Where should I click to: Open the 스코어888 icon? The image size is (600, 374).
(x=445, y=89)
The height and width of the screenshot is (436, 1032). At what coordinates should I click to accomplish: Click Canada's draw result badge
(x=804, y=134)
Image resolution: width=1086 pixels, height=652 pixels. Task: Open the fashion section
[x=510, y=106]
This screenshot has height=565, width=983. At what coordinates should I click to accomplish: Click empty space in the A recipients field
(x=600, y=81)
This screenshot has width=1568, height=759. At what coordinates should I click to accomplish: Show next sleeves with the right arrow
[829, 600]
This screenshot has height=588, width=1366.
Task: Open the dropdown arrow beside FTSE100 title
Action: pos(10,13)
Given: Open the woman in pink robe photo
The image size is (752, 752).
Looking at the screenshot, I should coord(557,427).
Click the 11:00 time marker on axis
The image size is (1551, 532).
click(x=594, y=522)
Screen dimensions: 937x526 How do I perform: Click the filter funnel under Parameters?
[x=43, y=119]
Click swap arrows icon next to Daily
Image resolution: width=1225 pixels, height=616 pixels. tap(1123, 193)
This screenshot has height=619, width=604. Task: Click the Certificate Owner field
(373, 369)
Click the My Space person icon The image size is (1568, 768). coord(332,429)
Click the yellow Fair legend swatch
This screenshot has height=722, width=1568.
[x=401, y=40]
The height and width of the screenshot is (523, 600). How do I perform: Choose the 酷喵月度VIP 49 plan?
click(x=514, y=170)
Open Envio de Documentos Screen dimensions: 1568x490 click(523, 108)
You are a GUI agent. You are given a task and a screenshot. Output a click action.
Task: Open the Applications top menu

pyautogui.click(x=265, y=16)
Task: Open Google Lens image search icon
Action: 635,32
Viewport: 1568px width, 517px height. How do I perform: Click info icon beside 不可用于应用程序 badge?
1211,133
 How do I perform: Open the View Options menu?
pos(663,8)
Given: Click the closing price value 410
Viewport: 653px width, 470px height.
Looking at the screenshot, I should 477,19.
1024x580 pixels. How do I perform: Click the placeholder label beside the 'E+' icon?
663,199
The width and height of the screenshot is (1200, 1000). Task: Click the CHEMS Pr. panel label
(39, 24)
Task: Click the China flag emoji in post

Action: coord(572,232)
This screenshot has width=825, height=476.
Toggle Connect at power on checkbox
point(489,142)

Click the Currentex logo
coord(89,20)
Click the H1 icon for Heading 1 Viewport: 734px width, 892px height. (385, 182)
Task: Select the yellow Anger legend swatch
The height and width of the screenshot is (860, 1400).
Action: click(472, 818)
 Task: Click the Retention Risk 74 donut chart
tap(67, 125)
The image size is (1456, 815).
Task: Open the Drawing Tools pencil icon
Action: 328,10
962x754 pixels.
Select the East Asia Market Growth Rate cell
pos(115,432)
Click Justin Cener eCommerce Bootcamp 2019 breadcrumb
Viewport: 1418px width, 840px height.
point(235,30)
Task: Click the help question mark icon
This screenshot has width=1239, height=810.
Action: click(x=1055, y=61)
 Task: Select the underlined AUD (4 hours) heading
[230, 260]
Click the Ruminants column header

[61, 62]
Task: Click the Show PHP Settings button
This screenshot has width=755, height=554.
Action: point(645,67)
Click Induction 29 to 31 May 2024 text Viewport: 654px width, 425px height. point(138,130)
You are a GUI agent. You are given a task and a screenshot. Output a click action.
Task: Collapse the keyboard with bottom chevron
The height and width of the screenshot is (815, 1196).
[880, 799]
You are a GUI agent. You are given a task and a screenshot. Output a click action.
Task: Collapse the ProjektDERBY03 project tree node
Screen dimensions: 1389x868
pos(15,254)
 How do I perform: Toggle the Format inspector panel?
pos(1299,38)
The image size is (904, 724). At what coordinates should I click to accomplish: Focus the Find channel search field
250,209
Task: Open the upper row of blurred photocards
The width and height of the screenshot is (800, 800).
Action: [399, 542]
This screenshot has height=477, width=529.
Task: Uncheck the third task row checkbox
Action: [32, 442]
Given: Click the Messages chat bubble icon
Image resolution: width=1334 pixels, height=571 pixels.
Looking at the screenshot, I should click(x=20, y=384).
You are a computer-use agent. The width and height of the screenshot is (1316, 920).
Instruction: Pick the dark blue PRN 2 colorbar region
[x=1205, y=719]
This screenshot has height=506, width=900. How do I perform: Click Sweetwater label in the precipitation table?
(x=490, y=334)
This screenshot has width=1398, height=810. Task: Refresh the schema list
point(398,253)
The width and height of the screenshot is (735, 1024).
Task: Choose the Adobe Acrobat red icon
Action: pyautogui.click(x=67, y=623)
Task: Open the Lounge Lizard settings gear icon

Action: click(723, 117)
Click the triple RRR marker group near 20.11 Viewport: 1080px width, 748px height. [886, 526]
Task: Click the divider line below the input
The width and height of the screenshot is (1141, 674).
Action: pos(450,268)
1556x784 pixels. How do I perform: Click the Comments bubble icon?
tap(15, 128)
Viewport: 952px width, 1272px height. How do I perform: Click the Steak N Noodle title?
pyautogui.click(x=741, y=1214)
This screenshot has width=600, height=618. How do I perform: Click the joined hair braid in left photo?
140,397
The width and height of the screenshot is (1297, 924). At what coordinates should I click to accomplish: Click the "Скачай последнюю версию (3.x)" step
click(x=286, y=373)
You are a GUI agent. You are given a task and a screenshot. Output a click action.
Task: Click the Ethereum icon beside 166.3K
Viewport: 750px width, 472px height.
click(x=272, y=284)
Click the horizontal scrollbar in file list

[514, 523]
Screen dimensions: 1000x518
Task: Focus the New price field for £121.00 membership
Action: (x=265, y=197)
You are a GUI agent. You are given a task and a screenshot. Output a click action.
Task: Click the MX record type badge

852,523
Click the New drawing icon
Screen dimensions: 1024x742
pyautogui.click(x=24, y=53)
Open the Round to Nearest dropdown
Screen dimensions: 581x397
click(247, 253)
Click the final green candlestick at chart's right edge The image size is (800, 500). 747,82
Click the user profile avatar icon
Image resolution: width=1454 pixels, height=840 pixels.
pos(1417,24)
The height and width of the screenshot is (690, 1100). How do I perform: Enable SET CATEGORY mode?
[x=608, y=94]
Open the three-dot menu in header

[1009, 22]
- - - - - - -
Your answer should be the lines above that contain the word "marker", copied out.

▸ Completed exercise:
Click the 11:00 time marker on axis
Click the triple RRR marker group near 20.11 Viewport: 1080px width, 748px height. [886, 526]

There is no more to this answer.